Regulation of matrix metalloproteinase (MMP) and tissue inhibitor of matrix metalloproteinase (TIMP) genes during JHMV infection of the central nervous system.

Abstract

The central nervous system (CNS) is refractive to many aspects of the immune system primarily due to its limited ability to repair damage induced by the cytopathic mechanisms deployed by most immune cells. A primary obstacle to CNS inflammation is the blood-brain-barrier (BBB), which limits entry of immune cells into the CNS. To pass the BBB, inflammatory cells release matrix metalloproteinases (MMPs); a growing family of proteases with overlapping substrate specificities for components of the extracellular matrix (reveiwed by Kieseier et al. 1999).
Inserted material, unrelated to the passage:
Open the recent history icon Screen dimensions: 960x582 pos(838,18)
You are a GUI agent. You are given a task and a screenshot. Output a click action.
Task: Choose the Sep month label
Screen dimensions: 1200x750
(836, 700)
MMPs break down the extracellular matrix surrounding the endothelial layer of BBB thereby permitting peripheral immune cells to traverse the BBB and migrate through the parenchyma of the CNS in response to inflammatory signals. To limit potential damage resulting from infiltration of inflammatory cells, MMP activity is tightly regulated at both the level of gene expression and proenzyme activation as well as by expression of a second gene family, the tissue inhibitors of MMPs (TIMPs). TIMPs act as competitive inhibitors for the active sites of MMPs and thus limit inflammatory infiltrates.